Task objective –
Output the data below exactly, without images.

Dataset entries –
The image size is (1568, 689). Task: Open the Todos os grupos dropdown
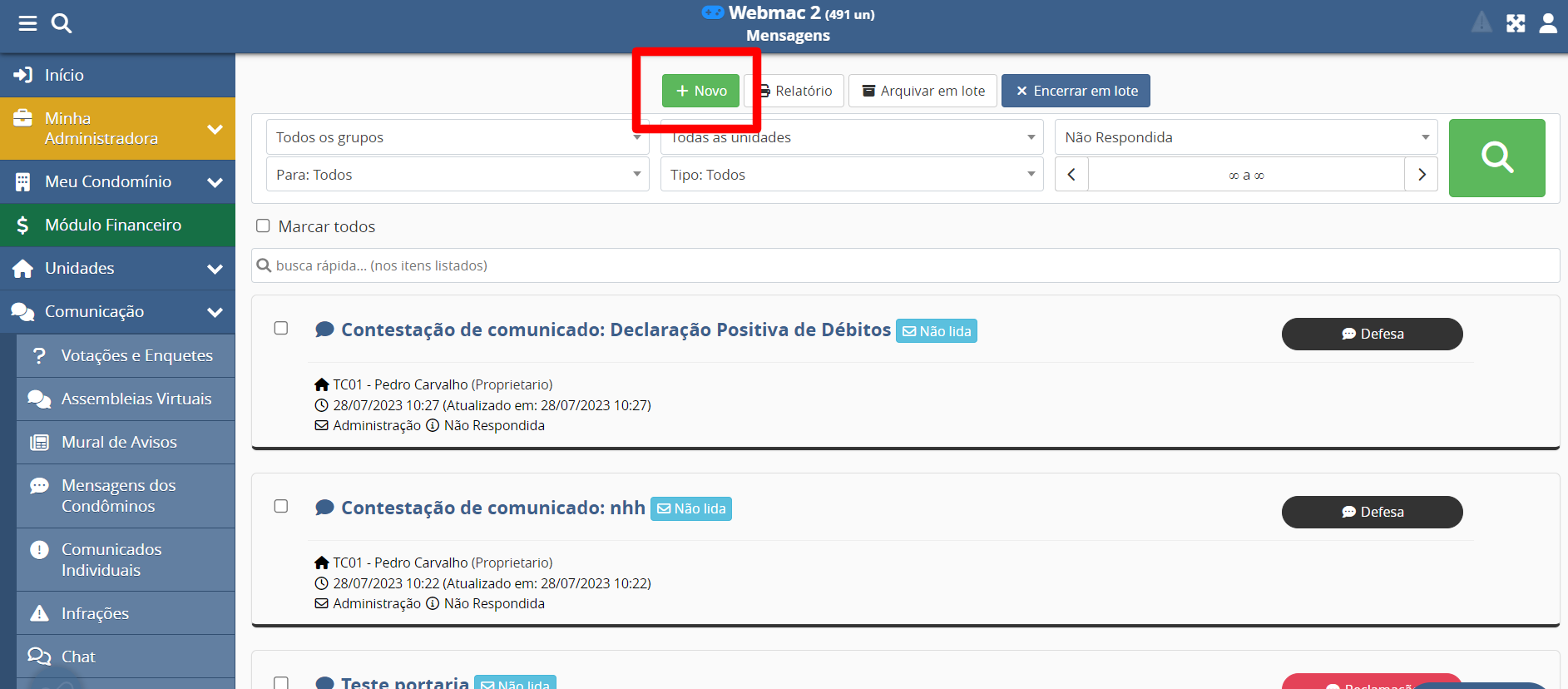point(457,137)
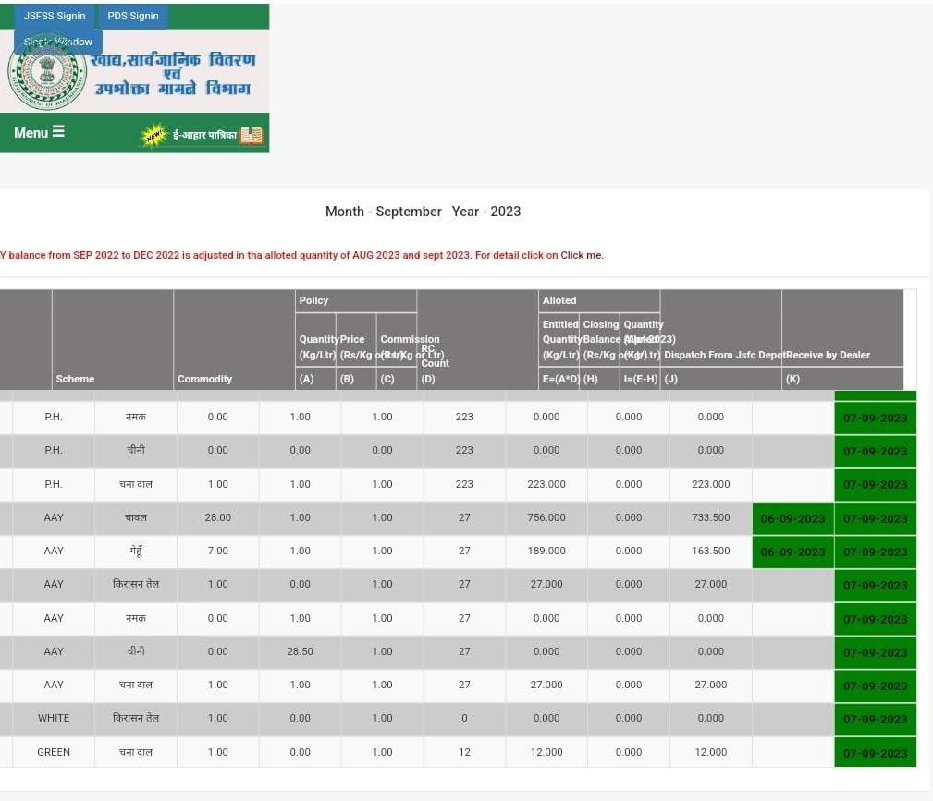Click AAY गेहूं dispatch date 06-09-2023
This screenshot has width=933, height=801.
point(792,551)
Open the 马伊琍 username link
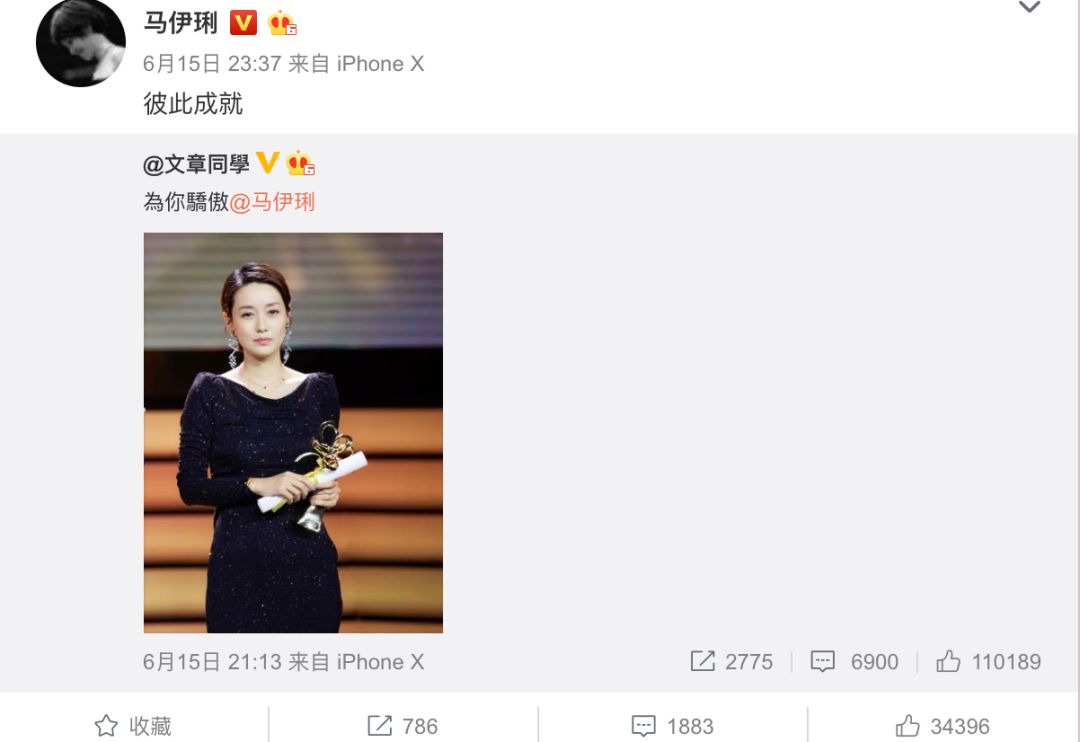 [180, 23]
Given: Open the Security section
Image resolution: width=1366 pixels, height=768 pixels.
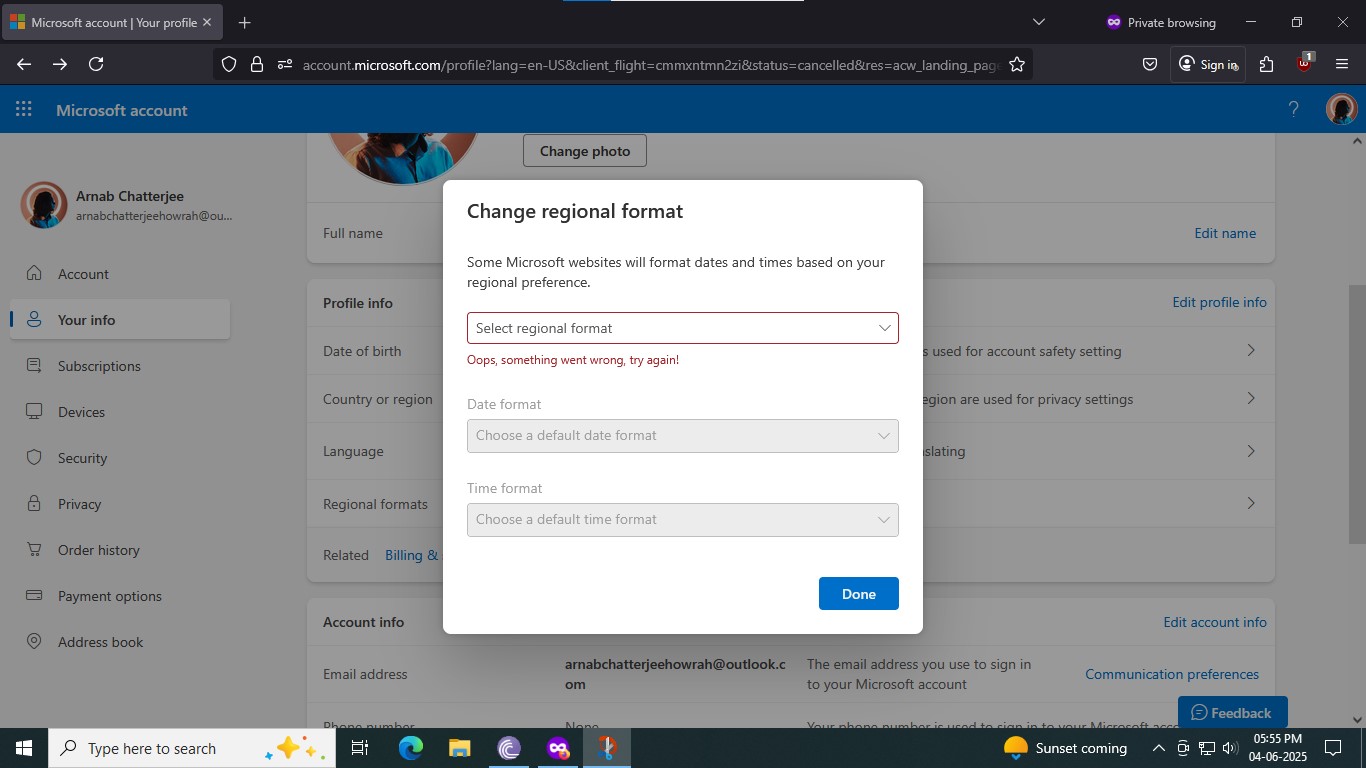Looking at the screenshot, I should tap(82, 458).
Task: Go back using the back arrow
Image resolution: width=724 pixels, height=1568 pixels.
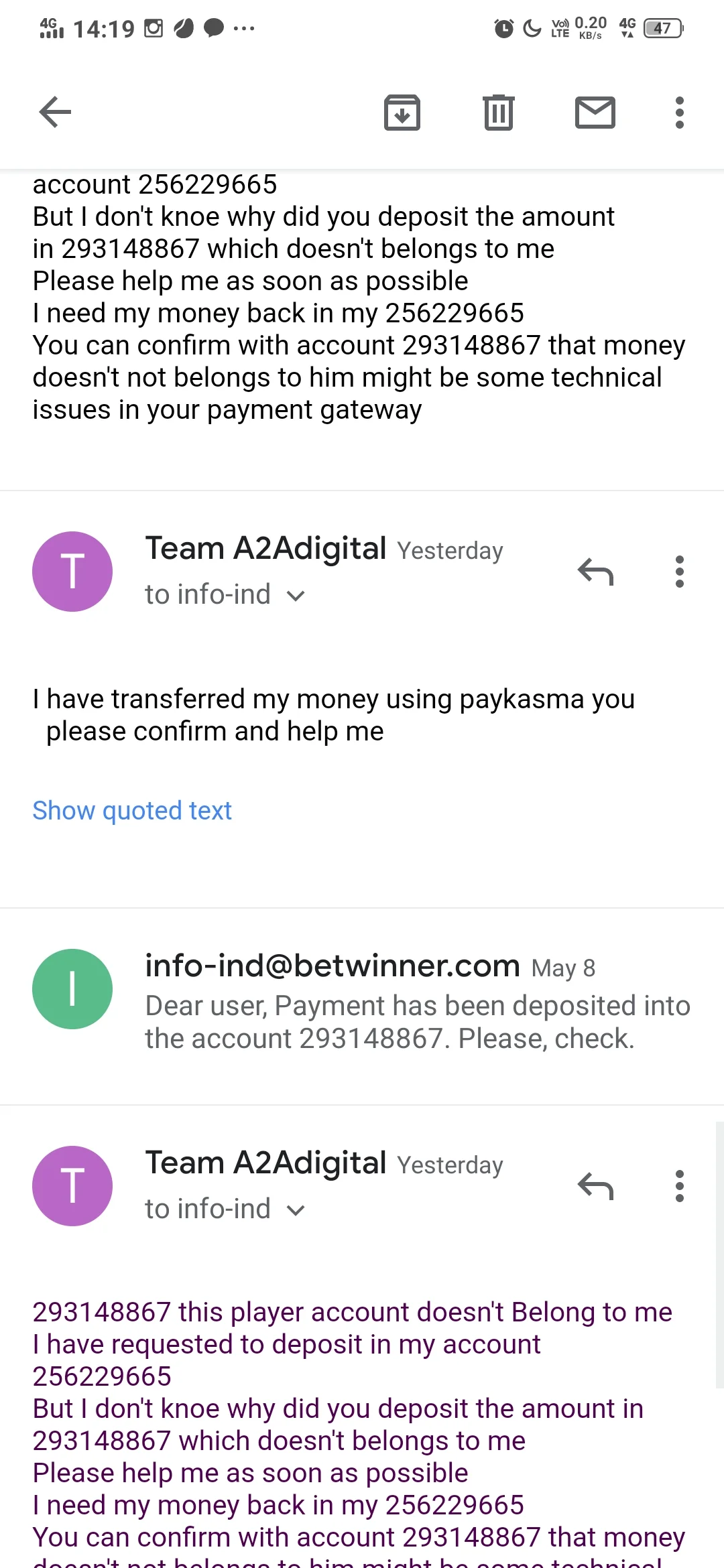Action: pyautogui.click(x=55, y=112)
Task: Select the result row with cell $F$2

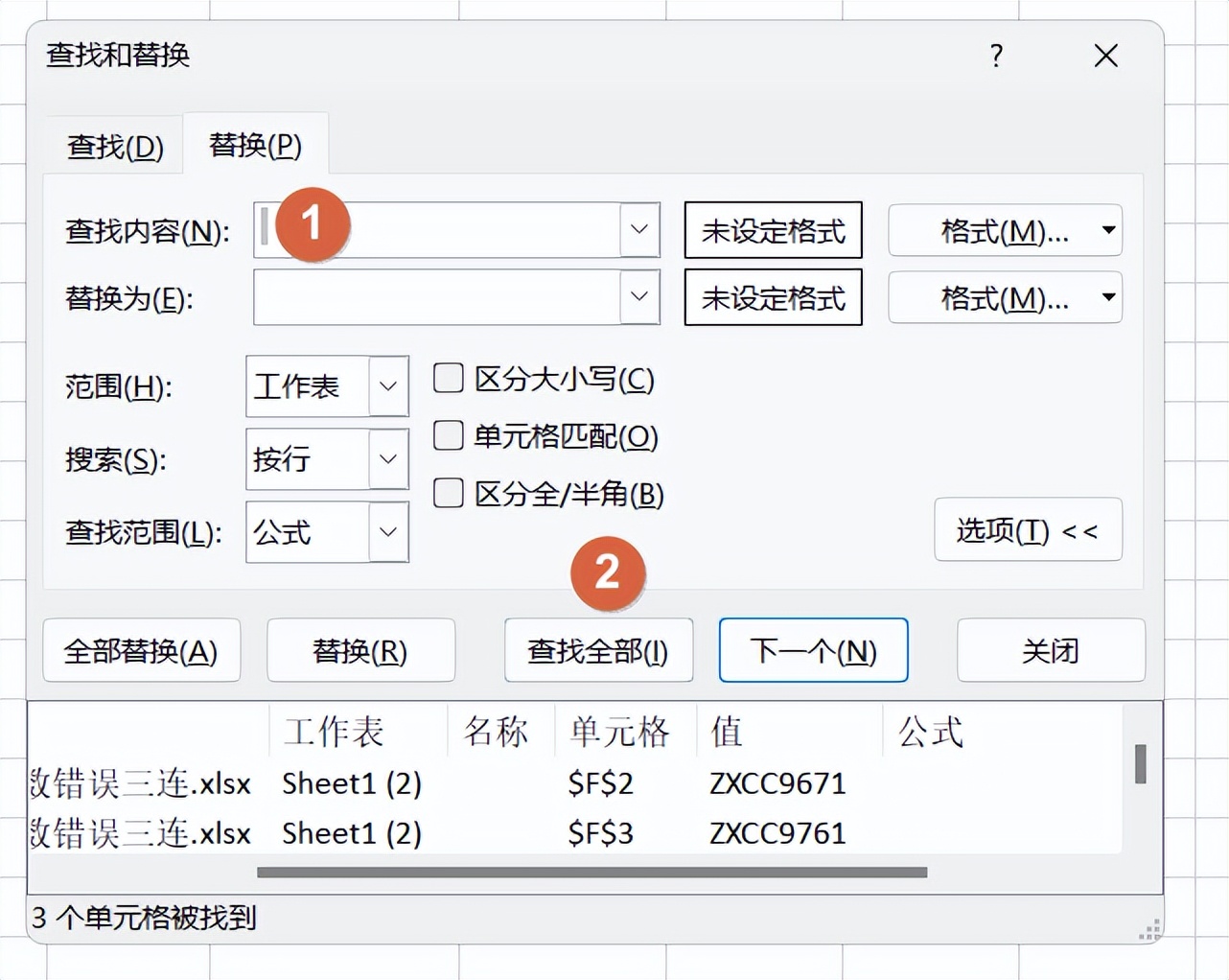Action: 575,783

Output below –
The image size is (1568, 689). Task: Open the Todos os grupos dropdown
point(457,137)
Click AAY गेहूं dispatch date 06-09-2023
This screenshot has width=933, height=801.
point(792,551)
Open the 马伊琍 username link
 [180, 23]
Given: Open the Security section
Image resolution: width=1366 pixels, height=768 pixels.
Looking at the screenshot, I should tap(82, 458).
Task: Go back using the back arrow
Image resolution: width=724 pixels, height=1568 pixels.
Action: pyautogui.click(x=55, y=112)
Task: Select the result row with cell $F$2

Action: 575,783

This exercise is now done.